*** Given data ***

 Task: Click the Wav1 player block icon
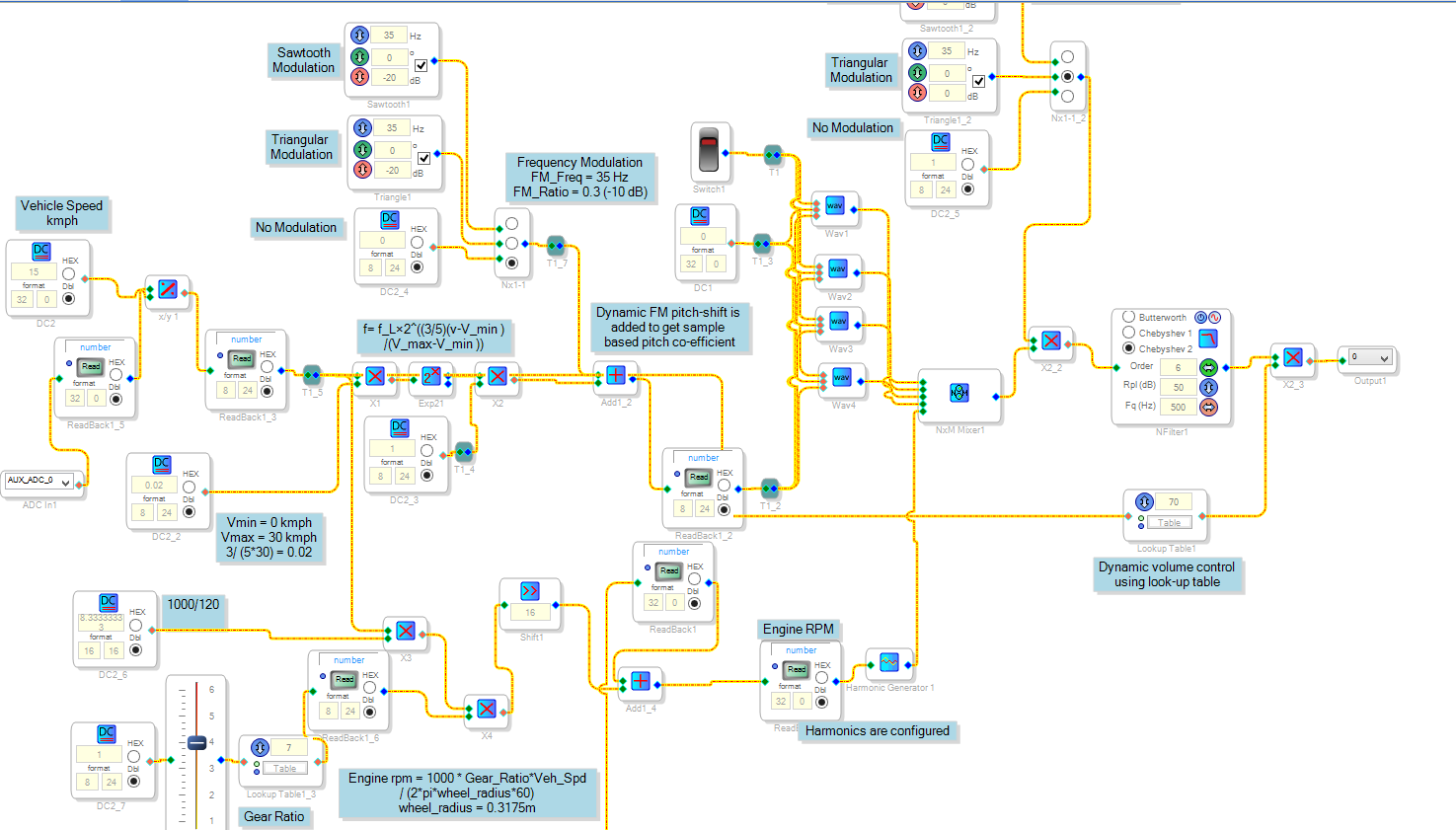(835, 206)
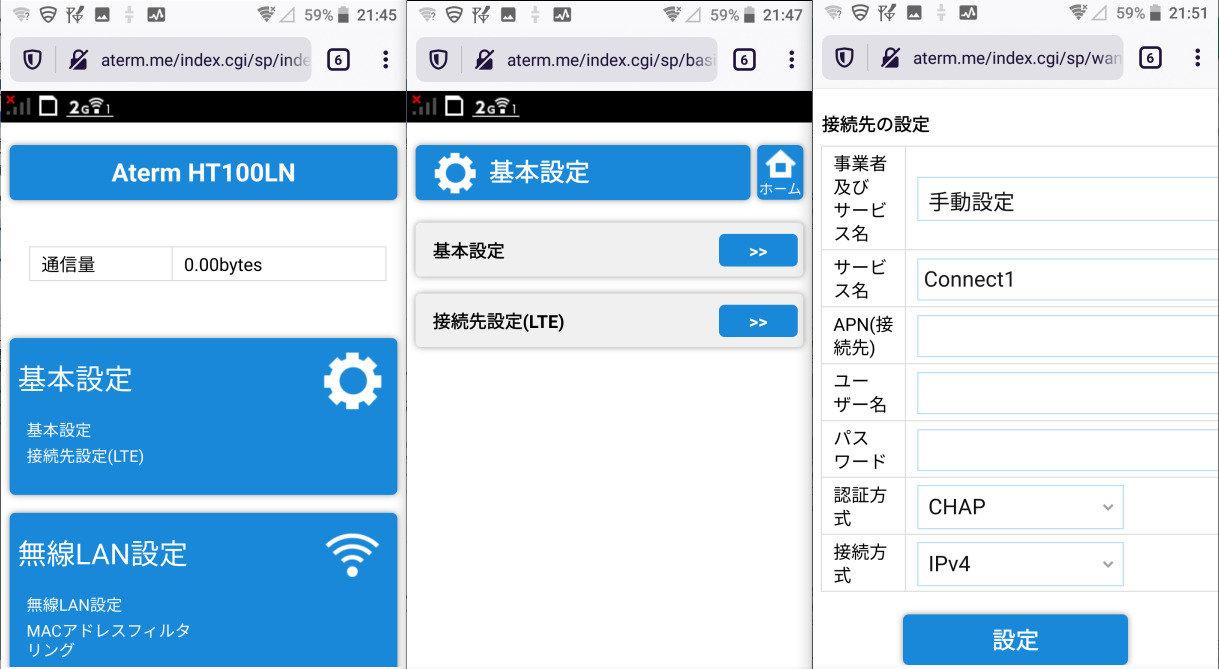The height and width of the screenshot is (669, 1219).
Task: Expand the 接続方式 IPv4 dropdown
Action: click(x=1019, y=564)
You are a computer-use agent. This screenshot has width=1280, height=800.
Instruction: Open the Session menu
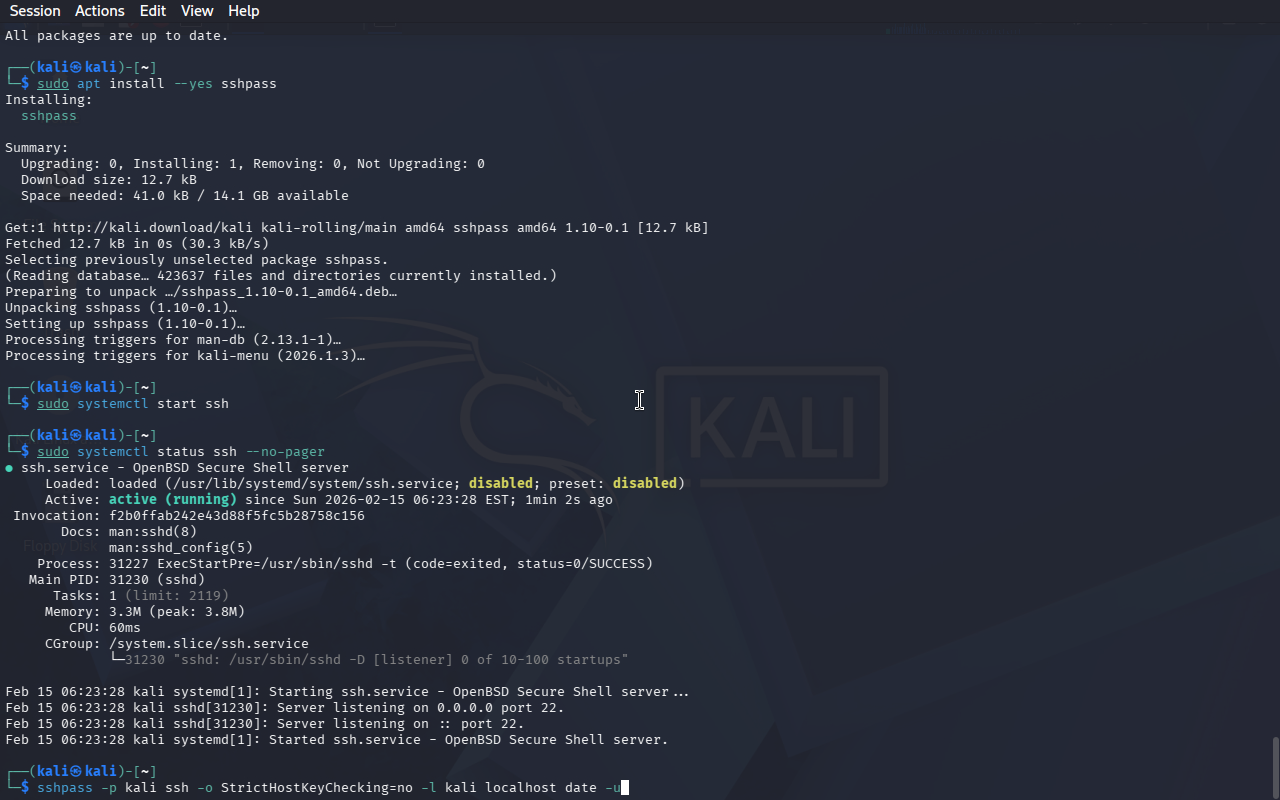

*** End of Given data ***
*** Given data ***

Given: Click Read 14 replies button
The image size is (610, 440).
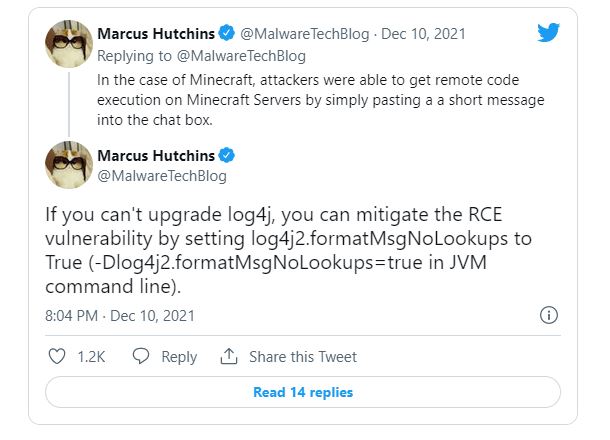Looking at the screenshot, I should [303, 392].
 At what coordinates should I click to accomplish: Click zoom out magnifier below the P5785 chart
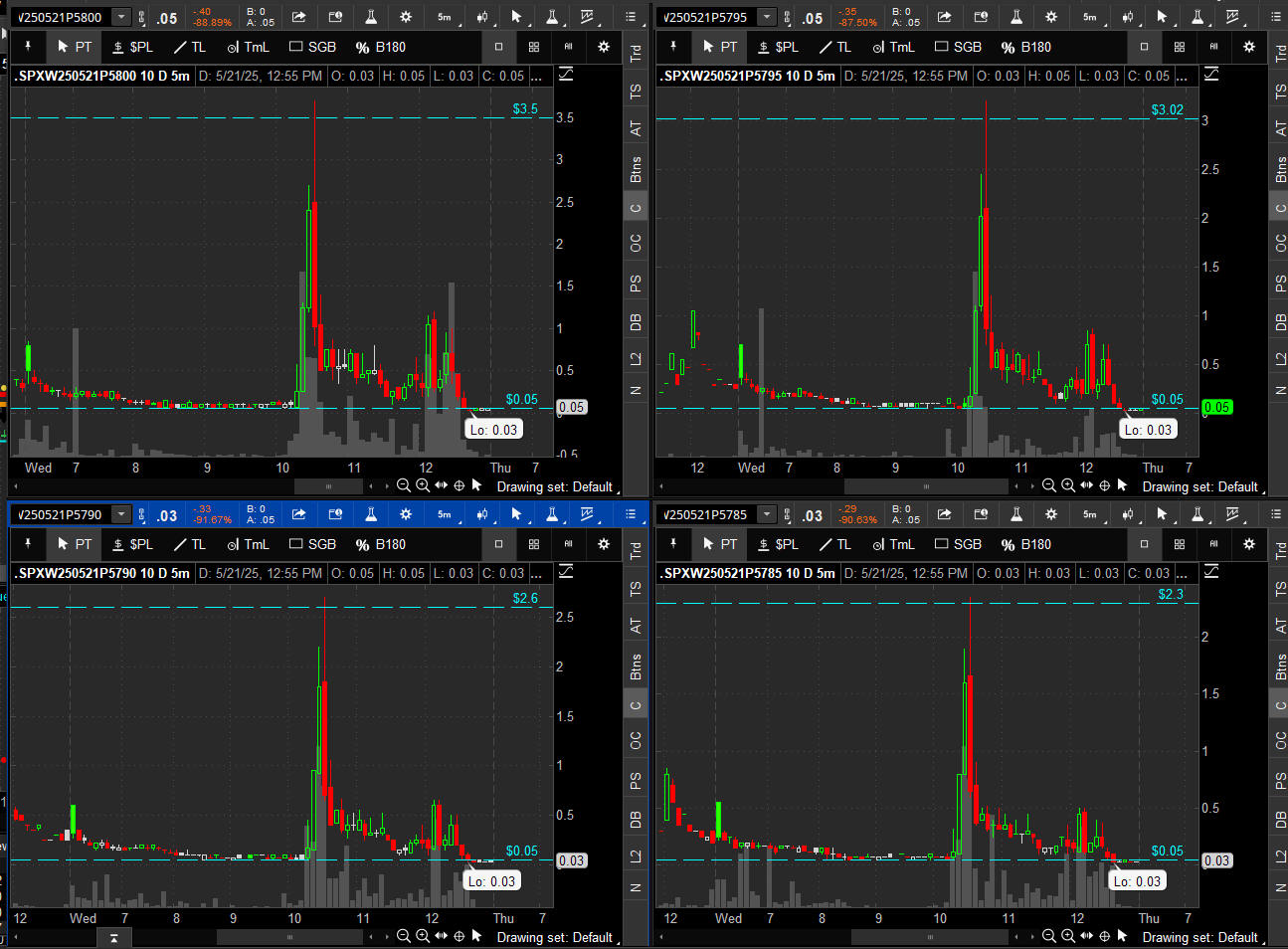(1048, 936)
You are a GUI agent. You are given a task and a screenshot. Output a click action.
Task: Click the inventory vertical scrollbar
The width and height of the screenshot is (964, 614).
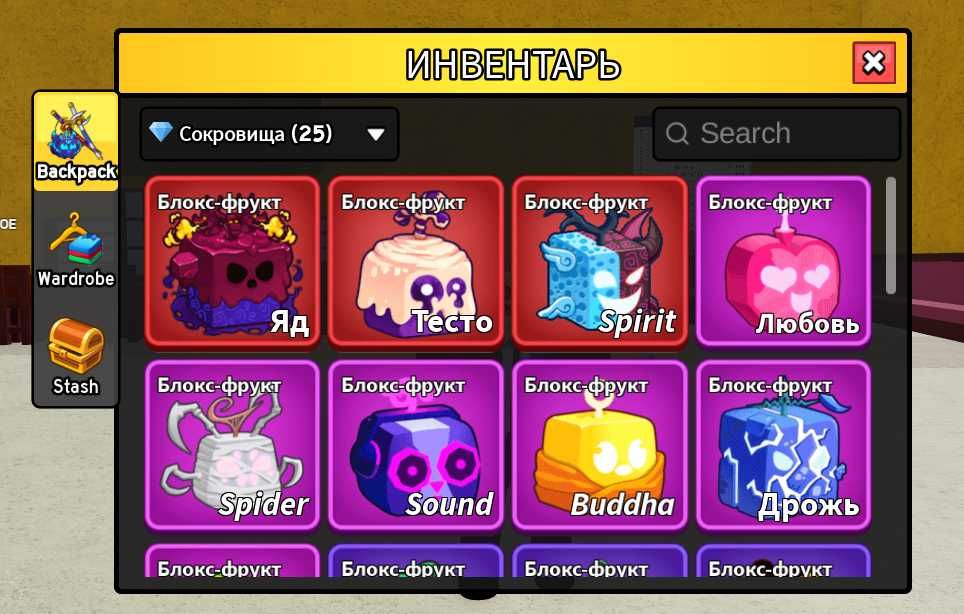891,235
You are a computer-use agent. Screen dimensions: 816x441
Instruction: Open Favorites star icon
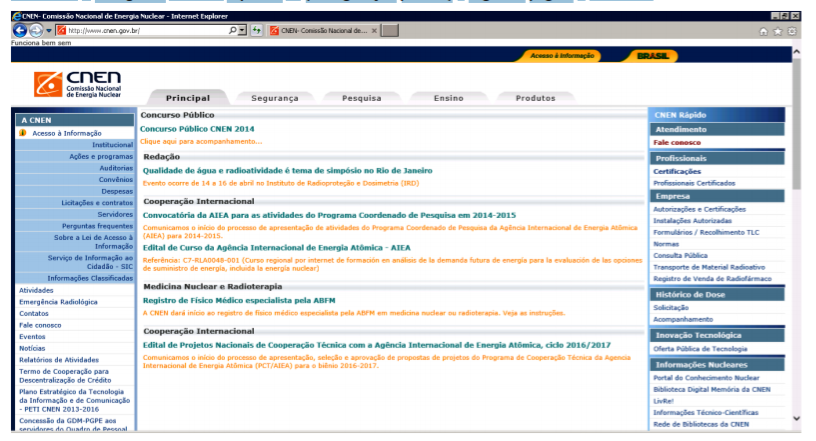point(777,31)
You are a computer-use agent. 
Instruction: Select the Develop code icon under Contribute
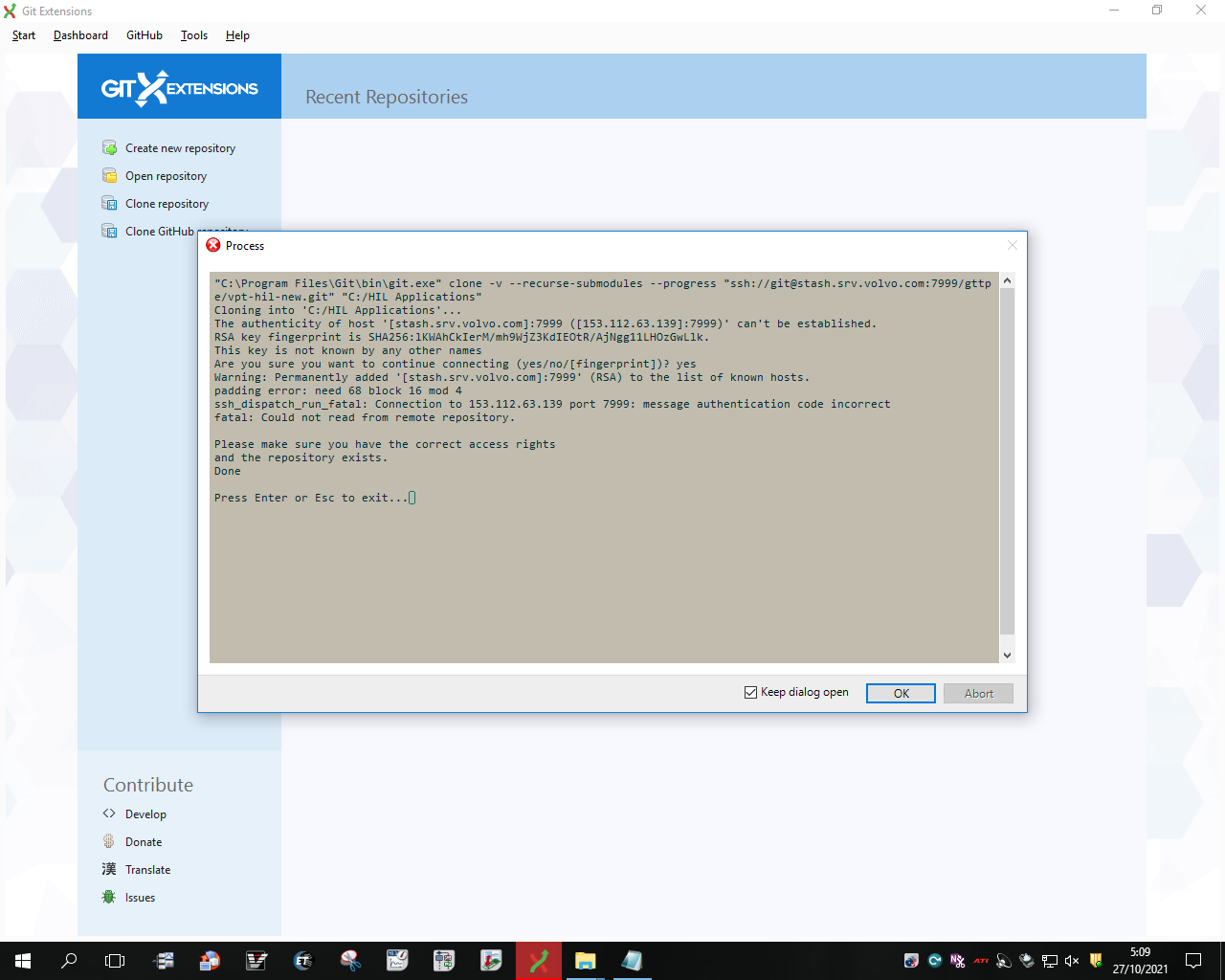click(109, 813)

*** End of Given data ***
*** Given data ***

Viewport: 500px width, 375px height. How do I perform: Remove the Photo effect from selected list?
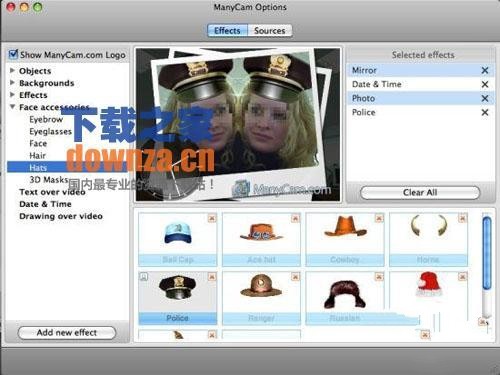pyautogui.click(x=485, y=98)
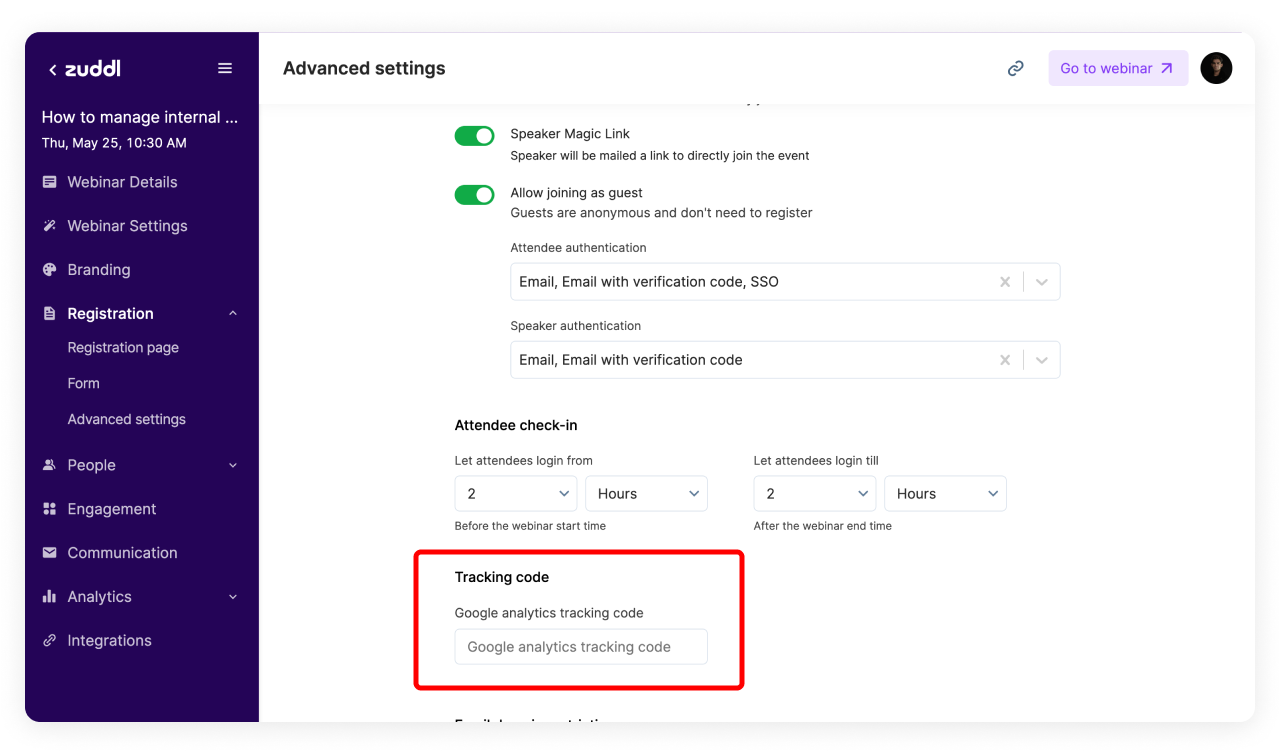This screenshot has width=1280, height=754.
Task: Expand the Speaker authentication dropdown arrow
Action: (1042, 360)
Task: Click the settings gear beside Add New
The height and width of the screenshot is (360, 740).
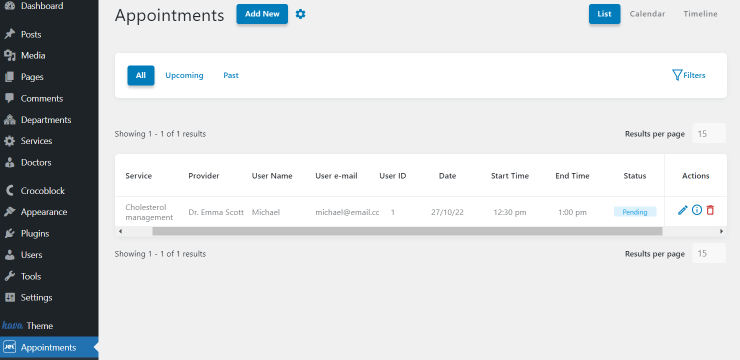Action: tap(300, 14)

*** End of Given data ***

Task to complete: Go through the records above and return each line in which the word "computer" occurs.

Result for this task:
You are a computer-use agent. This screenshot has width=1280, height=800.
You are a computer-use agent. Screen dimensions: 816x441
You are a computer-use agent. 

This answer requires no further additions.